Several Crypto Fraudsters in US Secret Service’s ‘Most Wanted’ List

Several Crypto Fraudsters in US Secret Service’s ‘Most Wanted’ List

The U.S. Secret Service recently published its Most Wanted Fugitives list. The list contains several crypto criminals.

The U.S. Secret Service, which is charged with protecting U.S. political figures, such as the President of the United States, has released a list of “Most Wanted Fugitives.” The list contains several individuals who used digital currencies for their crimes.
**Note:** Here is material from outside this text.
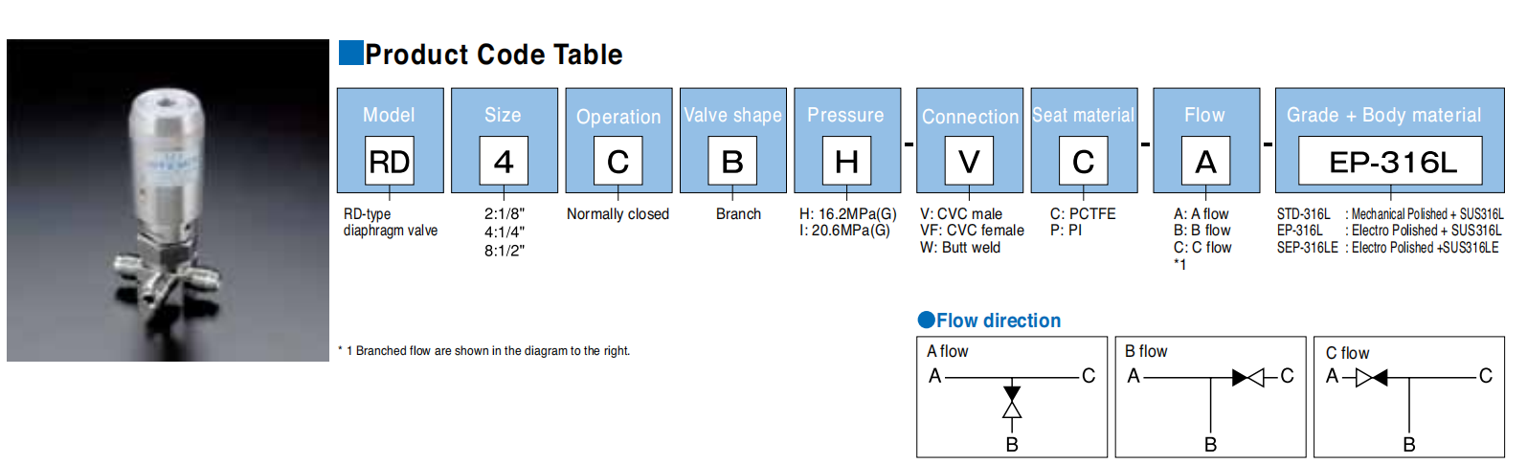Click the Connection code box V
Screen dimensions: 1527x464
pos(969,161)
In fact this should’t come as a surprise, as part of the Secret Service’s mission is to protect the US currency and investigate financial crime:

“We also protect the integrity of our currency, and investigate crimes against the U.S. financial system committed by criminals around the world and in cyberspace.”
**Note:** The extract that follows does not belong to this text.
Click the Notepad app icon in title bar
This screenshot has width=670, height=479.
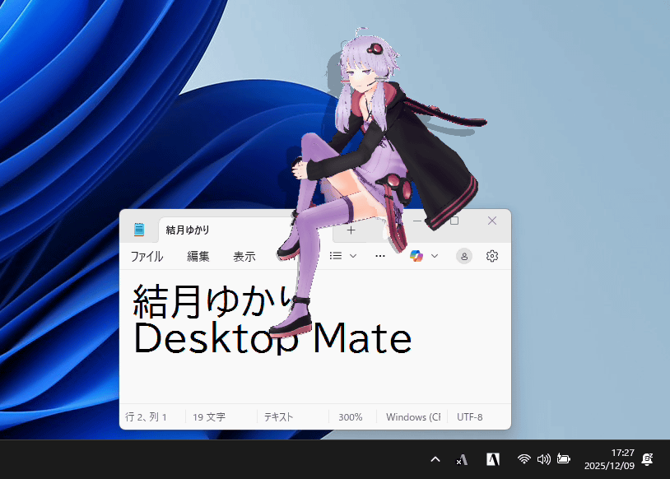pos(139,230)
One of the top 10 most wanted, Allan Garcia, a 36-year-old Costa Rican, is wanted for allegedly managing the daily operations of Liberty Reserve, a company that “operated in digital currency.” According to Secret Service:

“The company grew into a financial hub of the cybercrime world, facilitating a broad range of online criminal activity, including credit card fraud, identity theft, investment fraud, computer hacking, child pornography, and narcotics trafficking.”
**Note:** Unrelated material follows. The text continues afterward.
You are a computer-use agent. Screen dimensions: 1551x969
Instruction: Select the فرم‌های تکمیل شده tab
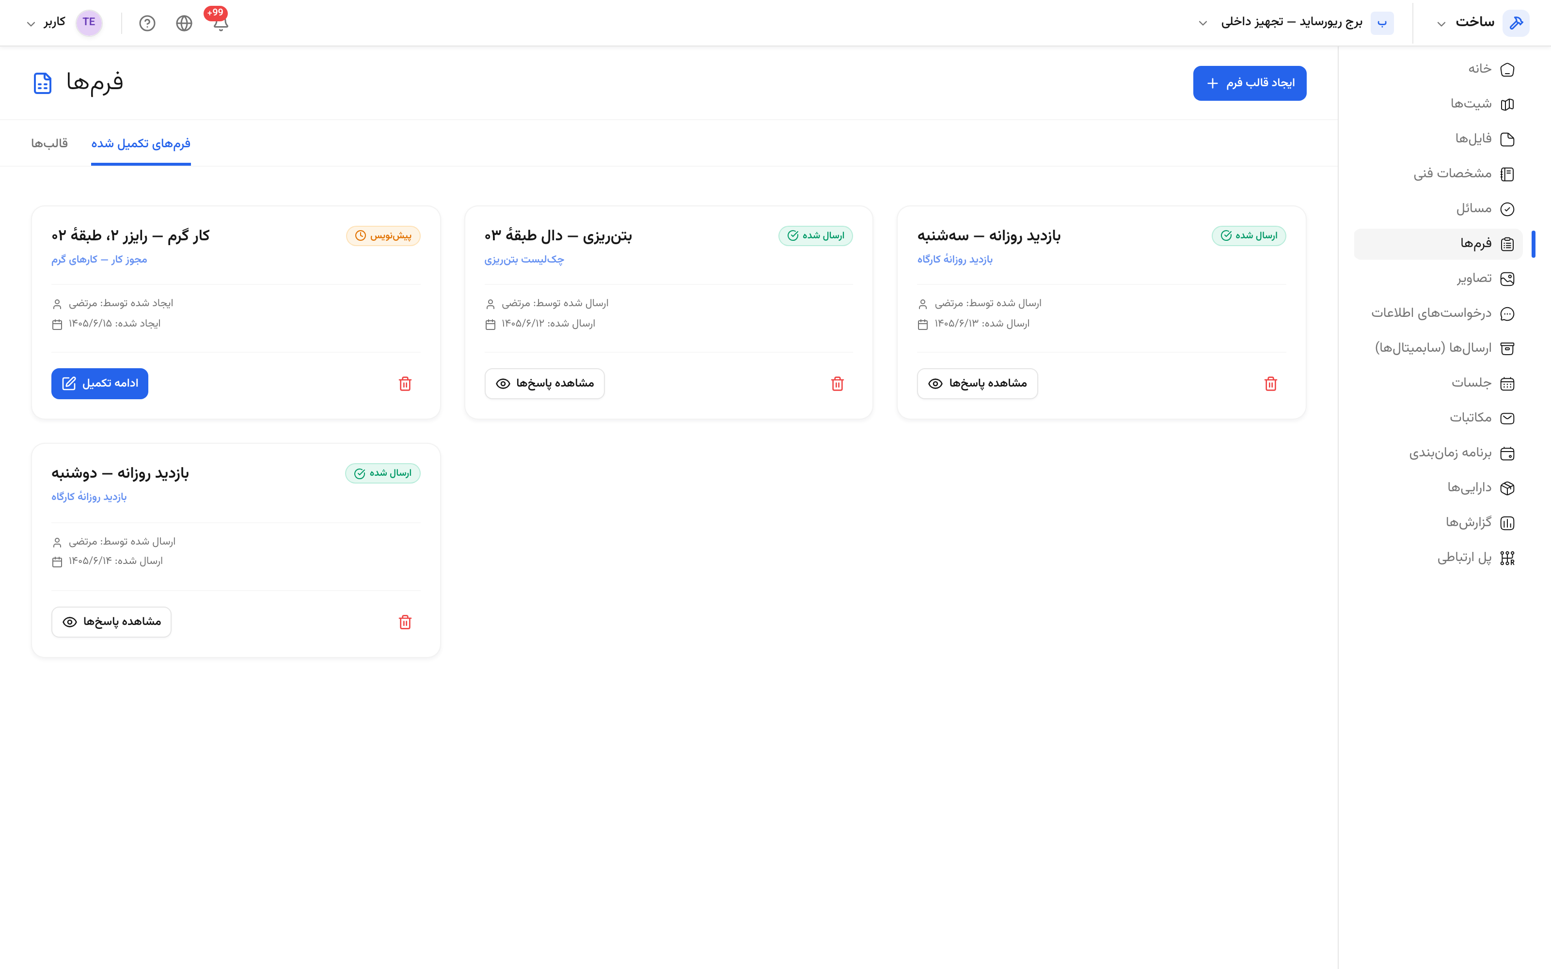point(141,143)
Russian citizen, Danil Potekhin, is another crypto-related criminal on the Secret Service’s top 10 list. Between June 2017 and April 2018, Potekhin and his colleague Dmitrii Karasavidi launched a phishing campaign targeting users of several digital currency exchanges. According to the Secret Service, the duo was able to withdraw some of the victims’ holdings, and manipulate the digital currency markets.

A 33-year-old American citizen, Rashawd Lamar Tulloch, is accused of acting as a third-party money launderer that helped defraud victims out of millions of dollars. Allegedly, Tulloch ran an operation that converted payments into Bitcoin (or cash).

Growing concern over crypto crime

The presence of crypto-related criminals on the Secret Service’s “Most Wanted Fugitives” is an indication that crime coming from the crypto world is recently receiving much more government attention than earlier.

Earlier this month, the Department of Justice announced that ransomware, a crime that is commonplace in the crypto industry, would be prioritized along the same lines as terrorism. The announcement came amidst the high-profile ransomware attack that targeted the Colonial Pipeline.

The G7 echoed the Department of Justice several days later, committing to fighting cryptocurrency-fuelled ransomware attacks.